Les valeurs dites "de confinement" ont progressé, tandis que les secteurs du transport aérien et du tourisme ont souffert.

Clôture de Wall Street : nouveaux records, malgré le variant delta
Credits Reuters

A l'approche de la fin du 1er semestre, la Bourse de New York a fini en ordre dispersé lundi, sur fond de retour des craintes sanitaires liées à la propagation rapide du variant delta du Covid-19. Dans ce contexte indécis, les valeurs dites "de confinement" ont progressé, portant le Nasdaq et le S&P 500 à de nouveaux records, tandis que le transport aérien et le tourisme ont souffert. Les taux se sont détendus, tandis que le pétrole a corrigé avant la réunion de l'Opep+ prévue jeudi. Le bitcoin a rebondi, malgré l'interdiction de la plateforme Binance au Royaume-Uni.
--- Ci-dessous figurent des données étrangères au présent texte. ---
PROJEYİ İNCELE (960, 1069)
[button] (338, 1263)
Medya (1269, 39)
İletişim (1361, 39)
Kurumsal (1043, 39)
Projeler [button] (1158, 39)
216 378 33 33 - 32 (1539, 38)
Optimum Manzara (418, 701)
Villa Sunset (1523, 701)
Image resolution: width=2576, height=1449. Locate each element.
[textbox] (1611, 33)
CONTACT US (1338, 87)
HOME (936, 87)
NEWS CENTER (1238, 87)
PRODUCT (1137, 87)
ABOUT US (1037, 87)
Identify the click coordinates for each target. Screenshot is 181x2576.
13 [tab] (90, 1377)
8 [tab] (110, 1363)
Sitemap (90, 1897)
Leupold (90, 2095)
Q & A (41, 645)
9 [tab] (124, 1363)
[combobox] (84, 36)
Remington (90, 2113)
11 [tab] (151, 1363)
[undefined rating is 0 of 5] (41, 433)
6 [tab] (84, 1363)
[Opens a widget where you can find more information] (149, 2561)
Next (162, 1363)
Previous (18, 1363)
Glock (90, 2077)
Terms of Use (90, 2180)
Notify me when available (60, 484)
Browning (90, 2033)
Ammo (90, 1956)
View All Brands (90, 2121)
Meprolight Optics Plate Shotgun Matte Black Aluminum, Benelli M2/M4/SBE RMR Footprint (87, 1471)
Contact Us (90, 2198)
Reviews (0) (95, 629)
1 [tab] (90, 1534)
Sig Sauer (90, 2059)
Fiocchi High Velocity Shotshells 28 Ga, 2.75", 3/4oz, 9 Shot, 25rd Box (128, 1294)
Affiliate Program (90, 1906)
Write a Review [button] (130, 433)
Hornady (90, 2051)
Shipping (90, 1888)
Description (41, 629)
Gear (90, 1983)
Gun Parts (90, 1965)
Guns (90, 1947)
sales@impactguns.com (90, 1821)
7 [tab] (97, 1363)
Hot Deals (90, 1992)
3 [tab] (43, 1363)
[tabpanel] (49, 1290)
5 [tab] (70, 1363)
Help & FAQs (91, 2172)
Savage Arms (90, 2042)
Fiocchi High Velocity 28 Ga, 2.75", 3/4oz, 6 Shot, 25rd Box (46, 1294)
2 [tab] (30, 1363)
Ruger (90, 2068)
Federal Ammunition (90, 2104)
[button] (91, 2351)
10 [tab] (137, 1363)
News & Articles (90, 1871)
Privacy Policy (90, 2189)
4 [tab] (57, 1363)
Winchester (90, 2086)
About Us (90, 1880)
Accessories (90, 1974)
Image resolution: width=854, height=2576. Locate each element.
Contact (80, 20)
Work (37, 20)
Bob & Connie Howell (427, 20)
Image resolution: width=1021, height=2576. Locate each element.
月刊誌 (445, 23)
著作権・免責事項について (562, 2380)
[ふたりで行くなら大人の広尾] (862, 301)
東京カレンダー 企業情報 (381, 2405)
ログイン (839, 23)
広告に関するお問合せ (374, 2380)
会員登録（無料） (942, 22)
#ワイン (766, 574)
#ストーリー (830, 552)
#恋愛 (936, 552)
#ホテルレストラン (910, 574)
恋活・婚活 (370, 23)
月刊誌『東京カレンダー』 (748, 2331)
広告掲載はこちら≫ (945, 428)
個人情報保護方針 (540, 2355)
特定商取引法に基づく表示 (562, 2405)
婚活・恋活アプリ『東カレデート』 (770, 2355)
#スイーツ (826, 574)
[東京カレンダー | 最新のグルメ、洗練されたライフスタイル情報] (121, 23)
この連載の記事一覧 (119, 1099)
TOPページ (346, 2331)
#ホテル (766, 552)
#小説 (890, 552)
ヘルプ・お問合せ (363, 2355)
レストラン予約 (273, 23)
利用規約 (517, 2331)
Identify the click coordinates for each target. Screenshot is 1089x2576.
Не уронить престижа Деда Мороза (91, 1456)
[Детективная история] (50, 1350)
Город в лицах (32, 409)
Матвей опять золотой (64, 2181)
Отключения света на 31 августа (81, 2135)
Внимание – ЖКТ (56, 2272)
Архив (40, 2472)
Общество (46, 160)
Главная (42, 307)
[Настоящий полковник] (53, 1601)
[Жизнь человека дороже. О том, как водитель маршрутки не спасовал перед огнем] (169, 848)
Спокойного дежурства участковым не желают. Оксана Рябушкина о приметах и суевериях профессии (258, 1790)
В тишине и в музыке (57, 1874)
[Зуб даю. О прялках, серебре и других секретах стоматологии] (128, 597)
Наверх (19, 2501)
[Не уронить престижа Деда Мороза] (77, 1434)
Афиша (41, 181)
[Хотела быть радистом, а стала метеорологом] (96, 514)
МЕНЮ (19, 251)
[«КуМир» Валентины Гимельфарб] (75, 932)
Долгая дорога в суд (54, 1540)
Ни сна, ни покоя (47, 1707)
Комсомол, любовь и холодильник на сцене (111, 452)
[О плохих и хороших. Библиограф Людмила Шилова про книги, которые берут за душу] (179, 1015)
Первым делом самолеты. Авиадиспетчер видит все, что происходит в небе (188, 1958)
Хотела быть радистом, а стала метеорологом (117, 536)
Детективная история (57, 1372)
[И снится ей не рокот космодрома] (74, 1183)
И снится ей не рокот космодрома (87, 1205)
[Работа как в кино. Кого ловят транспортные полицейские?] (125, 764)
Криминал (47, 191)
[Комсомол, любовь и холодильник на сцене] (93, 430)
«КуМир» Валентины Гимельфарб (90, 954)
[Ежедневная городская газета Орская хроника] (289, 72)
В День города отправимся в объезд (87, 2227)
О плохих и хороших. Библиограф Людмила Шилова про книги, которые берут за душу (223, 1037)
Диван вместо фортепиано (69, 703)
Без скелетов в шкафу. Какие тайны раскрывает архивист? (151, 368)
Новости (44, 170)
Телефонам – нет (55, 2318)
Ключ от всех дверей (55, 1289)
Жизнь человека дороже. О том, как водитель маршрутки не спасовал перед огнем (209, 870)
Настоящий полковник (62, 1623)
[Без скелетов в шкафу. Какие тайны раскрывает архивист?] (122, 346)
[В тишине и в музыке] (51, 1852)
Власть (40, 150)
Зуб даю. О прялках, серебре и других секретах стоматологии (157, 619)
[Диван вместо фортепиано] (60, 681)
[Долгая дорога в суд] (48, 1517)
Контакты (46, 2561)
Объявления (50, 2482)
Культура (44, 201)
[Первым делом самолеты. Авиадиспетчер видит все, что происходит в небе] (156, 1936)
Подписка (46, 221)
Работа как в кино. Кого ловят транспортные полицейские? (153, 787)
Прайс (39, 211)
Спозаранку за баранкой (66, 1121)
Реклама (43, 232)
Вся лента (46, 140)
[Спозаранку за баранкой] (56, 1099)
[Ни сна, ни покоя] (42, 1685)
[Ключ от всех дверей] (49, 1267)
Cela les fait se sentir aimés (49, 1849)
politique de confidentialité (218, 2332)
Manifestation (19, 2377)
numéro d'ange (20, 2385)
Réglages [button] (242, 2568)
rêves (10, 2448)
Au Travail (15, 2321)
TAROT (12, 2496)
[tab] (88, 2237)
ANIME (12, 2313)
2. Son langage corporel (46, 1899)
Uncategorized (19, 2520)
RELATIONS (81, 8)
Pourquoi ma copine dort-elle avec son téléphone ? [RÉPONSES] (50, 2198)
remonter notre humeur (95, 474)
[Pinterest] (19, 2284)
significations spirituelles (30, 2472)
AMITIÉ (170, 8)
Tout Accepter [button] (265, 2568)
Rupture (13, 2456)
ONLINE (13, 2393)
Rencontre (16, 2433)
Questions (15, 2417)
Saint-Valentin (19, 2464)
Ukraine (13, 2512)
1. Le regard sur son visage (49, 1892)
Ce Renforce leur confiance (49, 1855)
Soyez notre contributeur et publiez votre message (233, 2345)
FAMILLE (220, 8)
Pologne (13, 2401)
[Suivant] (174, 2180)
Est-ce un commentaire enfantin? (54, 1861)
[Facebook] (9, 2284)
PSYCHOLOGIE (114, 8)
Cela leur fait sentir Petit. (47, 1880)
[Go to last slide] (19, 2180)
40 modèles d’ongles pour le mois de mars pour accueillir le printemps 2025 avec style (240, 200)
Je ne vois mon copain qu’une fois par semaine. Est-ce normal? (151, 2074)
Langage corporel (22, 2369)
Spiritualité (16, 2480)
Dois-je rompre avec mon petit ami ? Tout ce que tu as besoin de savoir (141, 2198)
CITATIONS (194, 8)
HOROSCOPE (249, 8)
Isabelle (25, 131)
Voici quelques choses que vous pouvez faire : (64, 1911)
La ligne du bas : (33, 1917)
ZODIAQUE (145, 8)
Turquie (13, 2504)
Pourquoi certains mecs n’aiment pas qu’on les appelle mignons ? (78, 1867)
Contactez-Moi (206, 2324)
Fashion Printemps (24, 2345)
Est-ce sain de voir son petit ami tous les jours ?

A la clôture, l'indice Dow Jones a cédé 0,44% à 34.283 points, tandis que l'indice large S&P 500 a gagné 0,23% à 4.290 pts, son 2e record de suite. Le Nasdaq Composite, riche en valeurs technologiques et biotechs, a gagné 0,98% à 14.500 pts, un nouveau record, soutenu notamment par des valeurs comme Apple (+1,2%), Microsoft (+1,4%), Amazon (+1,2%), Facebook (+4,2%), Nvidia (+5%) et Zoom Video Communications (+4,4%), qui ont profité du retour de mesures de restriction liées à la pandémie de coronavirus dans plusieurs pays.

La Fed prépare prudemment le terrain à l'après-Covid-19

La semaine dernière, les trois indices avaient rebondi respectivement de 3,4% (DJIA), 2,7% (S&P 500) et 2,4% (Nasdaq), effaçant largement leur chute de la semaine précédente, qui avait été provoquée par un changement de ton de la Réserve fédérale. Lors de sa réunion des 15 et 16 juin, la Fed a ainsi ouvert la voie à des hausses de taux en 2023 (voire fin 2022) et à une réduction des ses achats d'actifs ("tapering"), tout en répétant que la poussée d'inflation devrait être passagère cette année et en saluant une reprise économique plus dynamique que prévu.

Alors que le premier semestre s'achèvera mercredi, Wall Street affiche un bilan nettement positif, porté par la reprise économique et à la progression de la vaccination dans les grandes économies mondiales. Depuis le 1er janvier, le DJIA affiche un gain de 12%, le S&P a gagné près de 14% et le Nasdaq a progressé de 12%.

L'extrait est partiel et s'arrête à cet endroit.